• [Stored data]:

......

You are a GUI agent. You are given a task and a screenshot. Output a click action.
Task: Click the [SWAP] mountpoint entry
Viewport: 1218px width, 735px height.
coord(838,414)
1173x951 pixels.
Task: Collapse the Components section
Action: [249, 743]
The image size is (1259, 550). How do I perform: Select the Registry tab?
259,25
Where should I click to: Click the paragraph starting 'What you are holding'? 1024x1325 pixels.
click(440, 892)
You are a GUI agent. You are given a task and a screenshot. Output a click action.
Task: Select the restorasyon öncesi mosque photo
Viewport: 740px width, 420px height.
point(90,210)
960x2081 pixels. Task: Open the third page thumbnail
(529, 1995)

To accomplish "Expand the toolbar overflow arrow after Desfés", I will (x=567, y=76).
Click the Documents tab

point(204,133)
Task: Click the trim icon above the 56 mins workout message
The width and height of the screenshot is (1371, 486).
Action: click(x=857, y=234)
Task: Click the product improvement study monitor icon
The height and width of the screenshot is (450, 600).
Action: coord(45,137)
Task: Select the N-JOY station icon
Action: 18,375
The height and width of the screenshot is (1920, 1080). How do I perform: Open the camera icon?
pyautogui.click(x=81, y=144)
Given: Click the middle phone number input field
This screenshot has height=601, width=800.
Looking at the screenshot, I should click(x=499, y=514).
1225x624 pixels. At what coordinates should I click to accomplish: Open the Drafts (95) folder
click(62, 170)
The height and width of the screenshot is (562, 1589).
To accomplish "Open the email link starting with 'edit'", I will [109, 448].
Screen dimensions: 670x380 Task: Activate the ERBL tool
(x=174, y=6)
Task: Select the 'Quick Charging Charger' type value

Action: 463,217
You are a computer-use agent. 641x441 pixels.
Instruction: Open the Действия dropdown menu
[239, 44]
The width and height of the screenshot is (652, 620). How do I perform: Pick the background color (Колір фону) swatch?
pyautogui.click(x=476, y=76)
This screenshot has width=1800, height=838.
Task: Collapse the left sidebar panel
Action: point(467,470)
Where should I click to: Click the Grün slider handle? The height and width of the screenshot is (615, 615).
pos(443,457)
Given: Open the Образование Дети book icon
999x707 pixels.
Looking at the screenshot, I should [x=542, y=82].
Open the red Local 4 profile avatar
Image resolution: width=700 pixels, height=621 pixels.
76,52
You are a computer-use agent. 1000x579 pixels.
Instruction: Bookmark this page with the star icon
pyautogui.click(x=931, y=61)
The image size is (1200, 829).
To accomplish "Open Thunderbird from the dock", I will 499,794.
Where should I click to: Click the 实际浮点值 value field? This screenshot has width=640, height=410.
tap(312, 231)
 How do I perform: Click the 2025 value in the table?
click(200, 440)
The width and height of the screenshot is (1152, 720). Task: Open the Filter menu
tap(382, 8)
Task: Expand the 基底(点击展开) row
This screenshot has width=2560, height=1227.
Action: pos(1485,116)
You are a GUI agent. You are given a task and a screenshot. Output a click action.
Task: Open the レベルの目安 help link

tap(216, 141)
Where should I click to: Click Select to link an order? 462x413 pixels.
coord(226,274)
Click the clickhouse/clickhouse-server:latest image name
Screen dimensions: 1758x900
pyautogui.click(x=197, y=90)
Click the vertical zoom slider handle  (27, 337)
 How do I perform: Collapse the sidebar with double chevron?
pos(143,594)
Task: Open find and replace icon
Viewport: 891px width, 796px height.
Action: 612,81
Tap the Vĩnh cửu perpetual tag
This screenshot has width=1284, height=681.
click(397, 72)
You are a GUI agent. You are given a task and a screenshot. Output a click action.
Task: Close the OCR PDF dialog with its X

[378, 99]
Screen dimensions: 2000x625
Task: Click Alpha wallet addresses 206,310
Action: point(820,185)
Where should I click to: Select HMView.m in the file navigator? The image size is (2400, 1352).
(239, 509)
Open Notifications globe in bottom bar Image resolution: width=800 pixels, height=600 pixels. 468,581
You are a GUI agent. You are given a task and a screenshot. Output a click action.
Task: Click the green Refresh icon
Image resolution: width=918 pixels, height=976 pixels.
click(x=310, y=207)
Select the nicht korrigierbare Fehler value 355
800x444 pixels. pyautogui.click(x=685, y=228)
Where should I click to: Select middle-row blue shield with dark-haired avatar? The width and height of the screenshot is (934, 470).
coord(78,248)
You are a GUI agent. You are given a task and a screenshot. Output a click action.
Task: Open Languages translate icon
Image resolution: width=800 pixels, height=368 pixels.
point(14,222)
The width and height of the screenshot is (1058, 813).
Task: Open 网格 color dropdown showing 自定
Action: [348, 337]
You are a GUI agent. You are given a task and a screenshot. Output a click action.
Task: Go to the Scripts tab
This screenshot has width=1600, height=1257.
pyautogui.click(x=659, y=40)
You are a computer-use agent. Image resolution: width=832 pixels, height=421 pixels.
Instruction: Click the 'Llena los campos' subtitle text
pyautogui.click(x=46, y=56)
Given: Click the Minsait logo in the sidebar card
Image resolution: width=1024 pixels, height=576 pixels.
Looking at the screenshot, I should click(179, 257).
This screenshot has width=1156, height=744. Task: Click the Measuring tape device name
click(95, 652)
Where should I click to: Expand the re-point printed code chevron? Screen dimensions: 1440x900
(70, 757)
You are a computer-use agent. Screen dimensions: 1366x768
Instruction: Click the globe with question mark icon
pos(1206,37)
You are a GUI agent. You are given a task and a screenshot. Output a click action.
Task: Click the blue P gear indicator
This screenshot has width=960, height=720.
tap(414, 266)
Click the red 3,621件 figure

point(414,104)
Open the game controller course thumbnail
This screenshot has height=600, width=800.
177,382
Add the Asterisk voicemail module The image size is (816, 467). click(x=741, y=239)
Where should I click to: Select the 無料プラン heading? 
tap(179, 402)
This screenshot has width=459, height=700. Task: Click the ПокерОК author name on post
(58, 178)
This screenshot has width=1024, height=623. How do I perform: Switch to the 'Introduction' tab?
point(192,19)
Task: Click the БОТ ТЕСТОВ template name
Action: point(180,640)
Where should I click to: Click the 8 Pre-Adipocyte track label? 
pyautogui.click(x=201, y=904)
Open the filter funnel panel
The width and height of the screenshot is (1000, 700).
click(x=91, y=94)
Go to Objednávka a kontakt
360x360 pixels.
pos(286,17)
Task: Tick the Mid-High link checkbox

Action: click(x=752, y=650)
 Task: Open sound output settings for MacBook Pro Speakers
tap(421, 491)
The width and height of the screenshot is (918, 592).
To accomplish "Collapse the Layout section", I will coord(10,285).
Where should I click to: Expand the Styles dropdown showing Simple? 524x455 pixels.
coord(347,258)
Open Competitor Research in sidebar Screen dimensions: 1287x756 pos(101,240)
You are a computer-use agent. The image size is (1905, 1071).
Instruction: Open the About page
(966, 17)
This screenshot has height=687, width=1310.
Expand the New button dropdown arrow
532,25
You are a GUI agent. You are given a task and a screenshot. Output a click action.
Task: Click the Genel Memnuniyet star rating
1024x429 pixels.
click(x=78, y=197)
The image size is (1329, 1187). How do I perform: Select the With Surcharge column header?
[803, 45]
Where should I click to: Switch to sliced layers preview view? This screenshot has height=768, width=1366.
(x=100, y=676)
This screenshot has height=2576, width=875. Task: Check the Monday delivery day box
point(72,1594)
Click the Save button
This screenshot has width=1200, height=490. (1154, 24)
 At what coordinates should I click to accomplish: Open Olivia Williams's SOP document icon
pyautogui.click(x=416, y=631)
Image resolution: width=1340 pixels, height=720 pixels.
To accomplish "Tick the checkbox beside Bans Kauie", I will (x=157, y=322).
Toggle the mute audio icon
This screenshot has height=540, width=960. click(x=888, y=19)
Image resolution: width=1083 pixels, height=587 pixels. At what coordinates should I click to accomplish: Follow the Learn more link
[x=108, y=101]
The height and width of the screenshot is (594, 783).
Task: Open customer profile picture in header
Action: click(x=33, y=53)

......

Tally the lines above containing "computer". Number only.

• [Answer space]:
5